**Supplied information**
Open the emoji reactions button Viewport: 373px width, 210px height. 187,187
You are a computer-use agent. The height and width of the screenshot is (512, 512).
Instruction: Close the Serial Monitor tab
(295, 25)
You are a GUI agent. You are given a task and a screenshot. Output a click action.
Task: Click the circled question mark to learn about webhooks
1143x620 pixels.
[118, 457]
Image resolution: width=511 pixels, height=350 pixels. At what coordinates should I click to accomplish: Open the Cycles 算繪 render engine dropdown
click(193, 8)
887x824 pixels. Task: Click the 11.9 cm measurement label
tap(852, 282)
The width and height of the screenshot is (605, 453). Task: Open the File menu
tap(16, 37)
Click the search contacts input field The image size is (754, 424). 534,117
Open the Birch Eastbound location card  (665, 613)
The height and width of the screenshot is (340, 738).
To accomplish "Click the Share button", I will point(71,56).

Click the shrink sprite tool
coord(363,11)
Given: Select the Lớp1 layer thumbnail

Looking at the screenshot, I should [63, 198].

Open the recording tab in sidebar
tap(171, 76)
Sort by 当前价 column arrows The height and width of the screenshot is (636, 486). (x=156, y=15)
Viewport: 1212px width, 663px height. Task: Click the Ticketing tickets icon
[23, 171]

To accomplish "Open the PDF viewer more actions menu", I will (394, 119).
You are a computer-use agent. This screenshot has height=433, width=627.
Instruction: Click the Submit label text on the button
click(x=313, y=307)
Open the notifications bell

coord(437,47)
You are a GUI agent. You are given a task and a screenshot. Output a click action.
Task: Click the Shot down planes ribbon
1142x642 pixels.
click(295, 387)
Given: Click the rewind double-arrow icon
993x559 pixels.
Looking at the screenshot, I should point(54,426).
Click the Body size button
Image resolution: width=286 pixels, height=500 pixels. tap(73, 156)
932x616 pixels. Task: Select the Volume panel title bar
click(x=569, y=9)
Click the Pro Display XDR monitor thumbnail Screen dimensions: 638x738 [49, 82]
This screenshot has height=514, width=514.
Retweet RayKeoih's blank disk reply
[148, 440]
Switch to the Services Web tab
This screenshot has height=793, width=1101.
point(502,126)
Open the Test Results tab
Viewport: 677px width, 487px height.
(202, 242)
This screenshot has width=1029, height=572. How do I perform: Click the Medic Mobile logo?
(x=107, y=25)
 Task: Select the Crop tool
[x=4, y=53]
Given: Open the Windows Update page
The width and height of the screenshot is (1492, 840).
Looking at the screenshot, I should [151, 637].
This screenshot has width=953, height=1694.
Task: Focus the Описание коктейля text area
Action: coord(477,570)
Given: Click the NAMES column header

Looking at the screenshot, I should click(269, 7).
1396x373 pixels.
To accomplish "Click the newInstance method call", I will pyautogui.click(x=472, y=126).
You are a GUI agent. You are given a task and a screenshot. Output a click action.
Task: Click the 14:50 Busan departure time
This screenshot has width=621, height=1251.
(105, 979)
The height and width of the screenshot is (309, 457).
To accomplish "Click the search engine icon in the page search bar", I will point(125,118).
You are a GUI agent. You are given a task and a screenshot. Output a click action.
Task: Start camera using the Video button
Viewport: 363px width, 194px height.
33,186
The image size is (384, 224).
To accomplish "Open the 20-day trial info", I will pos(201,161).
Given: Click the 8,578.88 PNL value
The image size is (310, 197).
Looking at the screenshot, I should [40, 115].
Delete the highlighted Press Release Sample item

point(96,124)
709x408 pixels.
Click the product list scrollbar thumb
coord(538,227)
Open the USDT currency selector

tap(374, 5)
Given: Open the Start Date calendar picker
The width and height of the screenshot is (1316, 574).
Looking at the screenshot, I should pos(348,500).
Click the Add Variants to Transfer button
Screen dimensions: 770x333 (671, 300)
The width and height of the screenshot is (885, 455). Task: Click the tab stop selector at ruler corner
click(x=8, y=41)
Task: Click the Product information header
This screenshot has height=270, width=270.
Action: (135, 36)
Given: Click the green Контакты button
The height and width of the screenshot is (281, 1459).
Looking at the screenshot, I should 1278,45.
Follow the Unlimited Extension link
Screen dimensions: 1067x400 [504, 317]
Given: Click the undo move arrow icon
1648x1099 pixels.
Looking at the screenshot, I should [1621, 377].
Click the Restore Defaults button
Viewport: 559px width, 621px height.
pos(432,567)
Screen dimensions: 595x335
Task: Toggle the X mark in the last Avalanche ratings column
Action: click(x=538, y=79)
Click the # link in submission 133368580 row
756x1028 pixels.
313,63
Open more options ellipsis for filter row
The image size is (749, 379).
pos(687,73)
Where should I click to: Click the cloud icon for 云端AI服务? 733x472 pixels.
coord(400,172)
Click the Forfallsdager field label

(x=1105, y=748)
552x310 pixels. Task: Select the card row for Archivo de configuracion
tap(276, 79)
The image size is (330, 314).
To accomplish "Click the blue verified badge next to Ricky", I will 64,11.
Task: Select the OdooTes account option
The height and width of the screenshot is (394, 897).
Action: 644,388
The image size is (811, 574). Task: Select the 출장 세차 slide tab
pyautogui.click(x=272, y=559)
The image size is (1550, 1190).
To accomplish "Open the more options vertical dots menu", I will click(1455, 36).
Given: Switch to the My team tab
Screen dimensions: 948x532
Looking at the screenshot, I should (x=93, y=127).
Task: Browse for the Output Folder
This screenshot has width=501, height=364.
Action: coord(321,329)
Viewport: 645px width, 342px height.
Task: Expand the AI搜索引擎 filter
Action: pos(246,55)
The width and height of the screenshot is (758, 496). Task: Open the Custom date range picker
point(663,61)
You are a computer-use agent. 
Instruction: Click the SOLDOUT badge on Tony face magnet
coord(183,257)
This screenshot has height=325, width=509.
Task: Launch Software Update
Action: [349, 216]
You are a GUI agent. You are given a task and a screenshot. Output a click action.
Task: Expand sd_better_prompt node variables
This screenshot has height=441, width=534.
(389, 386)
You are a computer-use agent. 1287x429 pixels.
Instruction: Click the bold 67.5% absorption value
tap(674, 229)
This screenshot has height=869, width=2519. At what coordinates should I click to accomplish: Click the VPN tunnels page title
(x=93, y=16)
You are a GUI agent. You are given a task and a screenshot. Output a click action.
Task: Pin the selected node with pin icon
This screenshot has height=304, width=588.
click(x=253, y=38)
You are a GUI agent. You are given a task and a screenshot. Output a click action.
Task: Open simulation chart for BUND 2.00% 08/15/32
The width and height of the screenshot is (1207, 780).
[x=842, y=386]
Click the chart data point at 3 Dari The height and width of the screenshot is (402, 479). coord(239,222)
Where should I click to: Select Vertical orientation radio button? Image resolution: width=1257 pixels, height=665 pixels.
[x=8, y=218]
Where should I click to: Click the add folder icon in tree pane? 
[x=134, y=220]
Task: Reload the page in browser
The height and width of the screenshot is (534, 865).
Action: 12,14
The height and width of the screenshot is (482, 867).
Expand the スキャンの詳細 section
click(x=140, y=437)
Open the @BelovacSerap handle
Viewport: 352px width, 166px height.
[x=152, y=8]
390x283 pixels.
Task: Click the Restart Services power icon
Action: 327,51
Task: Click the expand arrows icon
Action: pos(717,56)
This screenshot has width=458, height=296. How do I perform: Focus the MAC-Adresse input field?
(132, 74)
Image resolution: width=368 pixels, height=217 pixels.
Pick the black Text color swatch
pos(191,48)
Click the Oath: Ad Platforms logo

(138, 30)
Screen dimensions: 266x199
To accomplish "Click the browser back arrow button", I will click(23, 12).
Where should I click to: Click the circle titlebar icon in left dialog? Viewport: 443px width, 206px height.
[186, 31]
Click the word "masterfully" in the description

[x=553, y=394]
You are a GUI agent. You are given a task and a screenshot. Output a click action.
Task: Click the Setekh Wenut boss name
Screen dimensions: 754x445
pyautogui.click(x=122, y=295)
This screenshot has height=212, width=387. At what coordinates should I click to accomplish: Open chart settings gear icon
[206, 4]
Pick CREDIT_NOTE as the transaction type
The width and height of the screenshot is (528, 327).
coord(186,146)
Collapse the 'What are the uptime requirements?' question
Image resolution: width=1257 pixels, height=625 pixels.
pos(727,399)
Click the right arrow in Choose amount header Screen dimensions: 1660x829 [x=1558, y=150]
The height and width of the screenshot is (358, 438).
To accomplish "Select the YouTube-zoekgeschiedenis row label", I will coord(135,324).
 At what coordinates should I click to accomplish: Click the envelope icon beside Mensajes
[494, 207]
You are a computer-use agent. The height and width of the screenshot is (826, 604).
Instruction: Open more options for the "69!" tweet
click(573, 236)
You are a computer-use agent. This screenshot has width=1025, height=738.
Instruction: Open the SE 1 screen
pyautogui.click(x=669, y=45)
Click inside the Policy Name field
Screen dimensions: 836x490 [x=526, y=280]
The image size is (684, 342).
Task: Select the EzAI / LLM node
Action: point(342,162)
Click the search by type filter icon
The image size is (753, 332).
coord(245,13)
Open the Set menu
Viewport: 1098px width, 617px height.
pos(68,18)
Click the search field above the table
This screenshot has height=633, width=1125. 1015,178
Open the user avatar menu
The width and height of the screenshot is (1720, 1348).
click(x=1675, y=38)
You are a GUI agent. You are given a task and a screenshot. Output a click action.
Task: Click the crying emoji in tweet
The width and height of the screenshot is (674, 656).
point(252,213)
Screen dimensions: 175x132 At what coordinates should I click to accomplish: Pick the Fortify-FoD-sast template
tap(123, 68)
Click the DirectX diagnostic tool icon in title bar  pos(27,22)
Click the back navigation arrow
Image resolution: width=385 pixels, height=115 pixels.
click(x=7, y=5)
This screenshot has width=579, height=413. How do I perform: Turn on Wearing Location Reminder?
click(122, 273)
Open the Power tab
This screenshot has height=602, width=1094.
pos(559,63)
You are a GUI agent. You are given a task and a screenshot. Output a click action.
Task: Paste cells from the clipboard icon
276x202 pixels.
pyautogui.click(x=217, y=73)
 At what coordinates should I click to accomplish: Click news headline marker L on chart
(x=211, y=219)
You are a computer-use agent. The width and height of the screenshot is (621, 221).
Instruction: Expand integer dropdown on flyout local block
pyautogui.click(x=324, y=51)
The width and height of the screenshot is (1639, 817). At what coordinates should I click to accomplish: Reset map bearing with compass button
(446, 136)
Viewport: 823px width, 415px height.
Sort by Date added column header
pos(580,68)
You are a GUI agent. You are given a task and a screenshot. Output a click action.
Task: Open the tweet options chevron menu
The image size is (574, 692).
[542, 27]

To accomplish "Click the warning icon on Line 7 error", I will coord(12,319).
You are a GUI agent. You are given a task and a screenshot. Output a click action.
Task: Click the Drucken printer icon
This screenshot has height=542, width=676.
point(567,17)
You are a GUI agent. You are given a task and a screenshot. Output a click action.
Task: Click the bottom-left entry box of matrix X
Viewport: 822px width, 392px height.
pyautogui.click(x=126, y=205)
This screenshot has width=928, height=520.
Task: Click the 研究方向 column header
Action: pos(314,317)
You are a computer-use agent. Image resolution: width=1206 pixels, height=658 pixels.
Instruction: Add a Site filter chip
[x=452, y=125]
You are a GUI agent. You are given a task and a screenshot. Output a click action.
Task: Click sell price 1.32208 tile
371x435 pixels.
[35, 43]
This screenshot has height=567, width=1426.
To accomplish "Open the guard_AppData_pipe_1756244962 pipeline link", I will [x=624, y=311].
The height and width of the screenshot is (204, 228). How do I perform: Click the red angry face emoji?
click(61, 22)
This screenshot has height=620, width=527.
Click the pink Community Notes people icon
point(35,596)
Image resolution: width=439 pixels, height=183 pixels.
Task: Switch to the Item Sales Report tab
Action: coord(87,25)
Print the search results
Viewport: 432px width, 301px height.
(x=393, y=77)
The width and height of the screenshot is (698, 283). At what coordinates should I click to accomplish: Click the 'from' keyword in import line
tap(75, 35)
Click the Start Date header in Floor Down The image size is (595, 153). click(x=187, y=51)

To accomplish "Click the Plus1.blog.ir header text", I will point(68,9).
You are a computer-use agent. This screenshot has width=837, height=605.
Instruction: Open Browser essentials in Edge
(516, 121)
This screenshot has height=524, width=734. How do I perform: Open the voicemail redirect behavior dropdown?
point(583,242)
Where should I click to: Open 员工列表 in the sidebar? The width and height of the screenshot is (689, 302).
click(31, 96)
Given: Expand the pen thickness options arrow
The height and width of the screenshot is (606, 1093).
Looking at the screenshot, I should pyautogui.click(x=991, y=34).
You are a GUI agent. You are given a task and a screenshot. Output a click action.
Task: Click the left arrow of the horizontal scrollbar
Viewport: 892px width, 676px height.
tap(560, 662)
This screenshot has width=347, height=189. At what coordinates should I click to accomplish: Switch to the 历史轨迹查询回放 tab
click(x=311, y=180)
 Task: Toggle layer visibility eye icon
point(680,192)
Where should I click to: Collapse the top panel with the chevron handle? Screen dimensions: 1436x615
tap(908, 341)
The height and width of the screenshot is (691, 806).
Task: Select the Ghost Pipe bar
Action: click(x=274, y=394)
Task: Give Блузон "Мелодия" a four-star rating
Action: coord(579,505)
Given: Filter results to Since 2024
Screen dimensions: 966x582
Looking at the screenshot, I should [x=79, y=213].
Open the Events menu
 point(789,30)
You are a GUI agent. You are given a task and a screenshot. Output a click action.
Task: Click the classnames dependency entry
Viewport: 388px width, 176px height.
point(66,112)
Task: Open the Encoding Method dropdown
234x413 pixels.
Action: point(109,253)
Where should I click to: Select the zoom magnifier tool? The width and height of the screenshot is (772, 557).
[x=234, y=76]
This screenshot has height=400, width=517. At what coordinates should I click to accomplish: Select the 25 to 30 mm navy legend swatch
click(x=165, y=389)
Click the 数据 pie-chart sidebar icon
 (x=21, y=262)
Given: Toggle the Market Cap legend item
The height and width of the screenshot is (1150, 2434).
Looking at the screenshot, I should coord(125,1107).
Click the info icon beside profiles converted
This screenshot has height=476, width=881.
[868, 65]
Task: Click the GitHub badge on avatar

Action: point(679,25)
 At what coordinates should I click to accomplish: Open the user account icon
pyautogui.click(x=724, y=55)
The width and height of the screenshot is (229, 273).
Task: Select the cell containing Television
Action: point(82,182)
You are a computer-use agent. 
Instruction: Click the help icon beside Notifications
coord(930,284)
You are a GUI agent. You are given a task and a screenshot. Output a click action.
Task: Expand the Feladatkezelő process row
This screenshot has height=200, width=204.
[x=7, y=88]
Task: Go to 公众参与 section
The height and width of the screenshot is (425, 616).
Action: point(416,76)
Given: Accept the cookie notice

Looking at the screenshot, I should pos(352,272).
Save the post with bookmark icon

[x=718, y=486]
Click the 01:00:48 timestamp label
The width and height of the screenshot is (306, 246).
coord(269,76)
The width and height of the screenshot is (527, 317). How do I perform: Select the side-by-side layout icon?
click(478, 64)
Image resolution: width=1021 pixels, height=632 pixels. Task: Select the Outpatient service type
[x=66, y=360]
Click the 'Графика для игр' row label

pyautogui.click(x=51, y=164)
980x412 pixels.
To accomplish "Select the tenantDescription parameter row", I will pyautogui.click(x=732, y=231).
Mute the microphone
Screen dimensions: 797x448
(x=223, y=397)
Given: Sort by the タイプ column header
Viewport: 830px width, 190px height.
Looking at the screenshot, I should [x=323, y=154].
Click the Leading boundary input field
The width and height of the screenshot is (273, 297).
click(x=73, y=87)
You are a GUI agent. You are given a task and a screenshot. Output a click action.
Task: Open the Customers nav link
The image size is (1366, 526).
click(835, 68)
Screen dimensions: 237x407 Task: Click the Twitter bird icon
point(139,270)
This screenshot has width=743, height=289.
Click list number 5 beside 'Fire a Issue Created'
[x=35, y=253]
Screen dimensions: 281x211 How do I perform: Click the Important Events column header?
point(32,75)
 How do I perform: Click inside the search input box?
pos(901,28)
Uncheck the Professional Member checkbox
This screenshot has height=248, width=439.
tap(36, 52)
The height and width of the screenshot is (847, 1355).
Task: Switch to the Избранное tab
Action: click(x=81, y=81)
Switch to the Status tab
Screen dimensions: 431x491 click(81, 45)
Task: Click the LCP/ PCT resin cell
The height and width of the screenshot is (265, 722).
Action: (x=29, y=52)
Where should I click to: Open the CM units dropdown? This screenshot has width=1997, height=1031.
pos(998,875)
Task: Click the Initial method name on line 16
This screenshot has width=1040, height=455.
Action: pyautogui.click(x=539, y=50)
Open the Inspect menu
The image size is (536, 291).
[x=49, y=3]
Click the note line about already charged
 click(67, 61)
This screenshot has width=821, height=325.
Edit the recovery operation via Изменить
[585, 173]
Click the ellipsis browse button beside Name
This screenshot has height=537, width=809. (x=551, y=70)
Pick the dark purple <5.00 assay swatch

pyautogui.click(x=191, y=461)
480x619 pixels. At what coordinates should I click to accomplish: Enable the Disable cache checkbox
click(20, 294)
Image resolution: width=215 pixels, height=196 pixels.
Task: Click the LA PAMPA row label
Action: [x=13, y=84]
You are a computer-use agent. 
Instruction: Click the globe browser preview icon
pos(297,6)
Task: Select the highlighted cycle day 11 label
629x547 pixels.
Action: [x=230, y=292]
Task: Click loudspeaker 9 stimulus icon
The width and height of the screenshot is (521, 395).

**Instructions to follow**
Whenever the string "entry" shows up in a line of the entries, copy that line.

**Exercise answer**
Task: Click the bottom-left entry box of matrix X
Task: Click the classnames dependency entry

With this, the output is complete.